Originariamente Scritto da
axeUgene
leggi attentamente: non è affatto questo che scrive Paolo; non sono resi ostinati per un qualche loro comportamento, ma per decisione autonoma di Dio, che si serve delle persone, come del faraone, le fa sorgere per i suoi piani, le forma e destina come i vasi; tutta la Romani batte su questo punto;
non ho postulato io un dio creatore e onnisciente; mi sto limitando a considerare le conseguenze logiche di quella postulazione;
ma questo non cambia il senso della domanda che ponevo:
cosa cambia al credente genuino l'idea di essere strumento nelle mani di Dio ? nulla, si può lo stesso desiderare di compiere il bene e ritenere questa una grazia divina, da vivere con gioia, no ?

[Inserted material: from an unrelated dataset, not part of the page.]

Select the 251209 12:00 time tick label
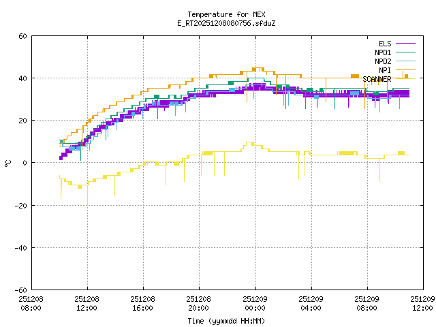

però cambia molto se quel credente in effetti non vive con gioia quella condizione - non puoi dare gioia gli altri se non l'hai dentro di te, diceva Paolo - e allora deve avere il conforto di ritenersi meritevole per ciò che in effetti vive come un sacrificio, e specularmente guardare nel piatto degli immeritevoli e "peccatori";
è un sentimento che abbiamo provato tutti, sin da bambini, stretti tra il precetto dei genitori di non correre rischi e il desiderio di esplorare; magari un bambino più pauroso di salire sull'albero di fichi, si schermava dietro alla sua obbedienza alla mamma, ma invidiava i compagni più intraprendenti, ma disobbedienti, cattivi ! è umano, ma il più delle volte non ha troppo a che vedere col volere di Dio; anche perché Dio ha dato braccia e gambe, e la pianta di fico;
da adulti si continua con altri "alberi", e si cerca lo stesso conforto; ma chiamare in causa "Dio", spesso - non sempre, beninteso ! - è nominarLo invano, una bestemmia.